-- Task instructions --
The full set of records needs to be retyped exactly.

** Data for this task follows **

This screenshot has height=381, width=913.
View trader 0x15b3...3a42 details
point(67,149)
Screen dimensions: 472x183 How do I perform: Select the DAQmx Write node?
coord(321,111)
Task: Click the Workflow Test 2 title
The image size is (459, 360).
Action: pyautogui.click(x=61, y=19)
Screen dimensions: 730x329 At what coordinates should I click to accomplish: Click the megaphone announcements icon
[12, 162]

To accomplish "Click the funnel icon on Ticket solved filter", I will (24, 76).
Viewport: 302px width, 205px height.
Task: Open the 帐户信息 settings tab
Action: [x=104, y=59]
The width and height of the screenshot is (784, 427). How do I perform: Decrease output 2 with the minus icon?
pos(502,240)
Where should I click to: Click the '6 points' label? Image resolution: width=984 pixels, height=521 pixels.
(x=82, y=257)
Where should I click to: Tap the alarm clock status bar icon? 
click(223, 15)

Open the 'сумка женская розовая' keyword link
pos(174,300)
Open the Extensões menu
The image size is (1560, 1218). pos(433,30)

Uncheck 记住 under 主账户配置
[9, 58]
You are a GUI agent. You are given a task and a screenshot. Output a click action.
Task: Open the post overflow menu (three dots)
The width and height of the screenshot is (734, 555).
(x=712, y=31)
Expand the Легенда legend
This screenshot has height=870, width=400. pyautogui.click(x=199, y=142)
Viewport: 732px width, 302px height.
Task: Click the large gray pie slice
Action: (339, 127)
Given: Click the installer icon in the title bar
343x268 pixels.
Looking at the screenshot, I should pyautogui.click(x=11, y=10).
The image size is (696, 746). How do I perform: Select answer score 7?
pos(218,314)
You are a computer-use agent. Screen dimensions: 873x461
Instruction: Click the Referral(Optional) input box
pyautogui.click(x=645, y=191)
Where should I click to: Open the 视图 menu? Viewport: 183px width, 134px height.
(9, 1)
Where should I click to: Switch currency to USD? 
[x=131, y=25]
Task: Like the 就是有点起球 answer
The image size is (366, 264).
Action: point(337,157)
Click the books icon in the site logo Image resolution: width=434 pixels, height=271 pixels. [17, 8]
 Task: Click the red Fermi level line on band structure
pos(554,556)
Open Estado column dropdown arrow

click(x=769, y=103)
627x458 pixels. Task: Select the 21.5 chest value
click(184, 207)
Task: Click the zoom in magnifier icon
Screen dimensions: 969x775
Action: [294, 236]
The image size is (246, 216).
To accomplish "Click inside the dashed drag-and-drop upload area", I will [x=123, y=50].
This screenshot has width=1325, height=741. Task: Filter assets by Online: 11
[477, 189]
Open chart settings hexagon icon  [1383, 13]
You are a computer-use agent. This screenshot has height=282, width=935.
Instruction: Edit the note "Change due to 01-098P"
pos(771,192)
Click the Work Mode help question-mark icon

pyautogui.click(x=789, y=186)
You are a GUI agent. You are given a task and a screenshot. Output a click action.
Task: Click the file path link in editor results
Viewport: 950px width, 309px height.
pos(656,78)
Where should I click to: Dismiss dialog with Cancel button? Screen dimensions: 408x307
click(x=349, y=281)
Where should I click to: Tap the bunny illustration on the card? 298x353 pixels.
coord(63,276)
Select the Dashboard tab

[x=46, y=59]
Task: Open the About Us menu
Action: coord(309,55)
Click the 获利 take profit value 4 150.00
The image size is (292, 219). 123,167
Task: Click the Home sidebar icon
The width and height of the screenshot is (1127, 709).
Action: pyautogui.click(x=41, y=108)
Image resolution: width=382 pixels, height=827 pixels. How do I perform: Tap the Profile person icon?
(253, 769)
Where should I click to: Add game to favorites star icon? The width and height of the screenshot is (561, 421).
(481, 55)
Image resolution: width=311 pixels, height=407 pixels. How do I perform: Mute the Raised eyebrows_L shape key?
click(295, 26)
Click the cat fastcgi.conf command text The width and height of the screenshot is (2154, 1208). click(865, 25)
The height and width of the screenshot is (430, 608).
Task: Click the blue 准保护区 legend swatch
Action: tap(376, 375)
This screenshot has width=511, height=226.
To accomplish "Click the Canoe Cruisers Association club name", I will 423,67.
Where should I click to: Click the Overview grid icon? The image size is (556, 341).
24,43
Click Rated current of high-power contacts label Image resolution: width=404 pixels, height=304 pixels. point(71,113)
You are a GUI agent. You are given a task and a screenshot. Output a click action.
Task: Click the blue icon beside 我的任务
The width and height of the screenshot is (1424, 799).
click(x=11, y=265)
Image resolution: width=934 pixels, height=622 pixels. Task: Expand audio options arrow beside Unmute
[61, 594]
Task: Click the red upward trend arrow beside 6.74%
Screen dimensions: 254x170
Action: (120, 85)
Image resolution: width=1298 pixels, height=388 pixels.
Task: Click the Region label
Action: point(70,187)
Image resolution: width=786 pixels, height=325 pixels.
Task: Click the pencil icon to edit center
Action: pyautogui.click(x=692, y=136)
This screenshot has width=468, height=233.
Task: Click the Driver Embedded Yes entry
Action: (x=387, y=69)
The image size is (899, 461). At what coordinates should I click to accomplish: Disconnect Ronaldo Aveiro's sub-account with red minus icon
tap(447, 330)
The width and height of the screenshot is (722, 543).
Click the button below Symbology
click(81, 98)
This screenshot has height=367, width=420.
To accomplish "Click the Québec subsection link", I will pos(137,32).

** End of Data for this task **

-- Task solution --
This screenshot has height=381, width=913.
View trader 0x15b3...3a42 details
point(67,149)
Screen dimensions: 472x183 How do I perform: Select the DAQmx Write node?
coord(321,111)
Task: Click the Workflow Test 2 title
The image size is (459, 360).
Action: pyautogui.click(x=61, y=19)
Screen dimensions: 730x329 At what coordinates should I click to accomplish: Click the megaphone announcements icon
[12, 162]

To accomplish "Click the funnel icon on Ticket solved filter", I will (24, 76).
Viewport: 302px width, 205px height.
Task: Open the 帐户信息 settings tab
Action: [x=104, y=59]
The width and height of the screenshot is (784, 427). How do I perform: Decrease output 2 with the minus icon?
pos(502,240)
Where should I click to: Click the '6 points' label? Image resolution: width=984 pixels, height=521 pixels.
(x=82, y=257)
Where should I click to: Tap the alarm clock status bar icon? 
click(223, 15)

Open the 'сумка женская розовая' keyword link
pos(174,300)
Open the Extensões menu
The image size is (1560, 1218). pos(433,30)

Uncheck 记住 under 主账户配置
[9, 58]
You are a GUI agent. You are given a task and a screenshot. Output a click action.
Task: Open the post overflow menu (three dots)
The width and height of the screenshot is (734, 555).
(x=712, y=31)
Expand the Легенда legend
This screenshot has height=870, width=400. pyautogui.click(x=199, y=142)
Viewport: 732px width, 302px height.
Task: Click the large gray pie slice
Action: (339, 127)
Given: Click the installer icon in the title bar
343x268 pixels.
Looking at the screenshot, I should pyautogui.click(x=11, y=10).
The image size is (696, 746). How do I perform: Select answer score 7?
pos(218,314)
You are a computer-use agent. Screen dimensions: 873x461
Instruction: Click the Referral(Optional) input box
pyautogui.click(x=645, y=191)
Where should I click to: Open the 视图 menu? Viewport: 183px width, 134px height.
(9, 1)
Where should I click to: Switch currency to USD? 
[x=131, y=25]
Task: Like the 就是有点起球 answer
The image size is (366, 264).
Action: point(337,157)
Click the books icon in the site logo Image resolution: width=434 pixels, height=271 pixels. [17, 8]
 Task: Click the red Fermi level line on band structure
pos(554,556)
Open Estado column dropdown arrow

click(x=769, y=103)
627x458 pixels. Task: Select the 21.5 chest value
click(184, 207)
Task: Click the zoom in magnifier icon
Screen dimensions: 969x775
Action: [294, 236]
The image size is (246, 216).
To accomplish "Click inside the dashed drag-and-drop upload area", I will [x=123, y=50].
This screenshot has width=1325, height=741. Task: Filter assets by Online: 11
[477, 189]
Open chart settings hexagon icon  [1383, 13]
You are a computer-use agent. This screenshot has height=282, width=935.
Instruction: Edit the note "Change due to 01-098P"
pos(771,192)
Click the Work Mode help question-mark icon

pyautogui.click(x=789, y=186)
You are a GUI agent. You are given a task and a screenshot. Output a click action.
Task: Click the file path link in editor results
Viewport: 950px width, 309px height.
pos(656,78)
Where should I click to: Dismiss dialog with Cancel button? Screen dimensions: 408x307
click(x=349, y=281)
Where should I click to: Tap the bunny illustration on the card? 298x353 pixels.
coord(63,276)
Select the Dashboard tab

[x=46, y=59]
Task: Open the About Us menu
Action: coord(309,55)
Click the 获利 take profit value 4 150.00
The image size is (292, 219). 123,167
Task: Click the Home sidebar icon
The width and height of the screenshot is (1127, 709).
Action: pyautogui.click(x=41, y=108)
Image resolution: width=382 pixels, height=827 pixels. How do I perform: Tap the Profile person icon?
(253, 769)
Where should I click to: Add game to favorites star icon? The width and height of the screenshot is (561, 421).
(481, 55)
Image resolution: width=311 pixels, height=407 pixels. How do I perform: Mute the Raised eyebrows_L shape key?
click(295, 26)
Click the cat fastcgi.conf command text The width and height of the screenshot is (2154, 1208). click(865, 25)
The height and width of the screenshot is (430, 608).
Task: Click the blue 准保护区 legend swatch
Action: tap(376, 375)
This screenshot has width=511, height=226.
To accomplish "Click the Canoe Cruisers Association club name", I will 423,67.
Where should I click to: Click the Overview grid icon? The image size is (556, 341).
24,43
Click Rated current of high-power contacts label Image resolution: width=404 pixels, height=304 pixels. point(71,113)
You are a GUI agent. You are given a task and a screenshot. Output a click action.
Task: Click the blue icon beside 我的任务
The width and height of the screenshot is (1424, 799).
click(x=11, y=265)
Image resolution: width=934 pixels, height=622 pixels. Task: Expand audio options arrow beside Unmute
[61, 594]
Task: Click the red upward trend arrow beside 6.74%
Screen dimensions: 254x170
Action: (120, 85)
Image resolution: width=1298 pixels, height=388 pixels.
Task: Click the Region label
Action: point(70,187)
Image resolution: width=786 pixels, height=325 pixels.
Task: Click the pencil icon to edit center
Action: pyautogui.click(x=692, y=136)
This screenshot has width=468, height=233.
Task: Click the Driver Embedded Yes entry
Action: (x=387, y=69)
The image size is (899, 461). At what coordinates should I click to accomplish: Disconnect Ronaldo Aveiro's sub-account with red minus icon
tap(447, 330)
The width and height of the screenshot is (722, 543).
Click the button below Symbology
click(81, 98)
This screenshot has height=367, width=420.
To accomplish "Click the Québec subsection link", I will pos(137,32).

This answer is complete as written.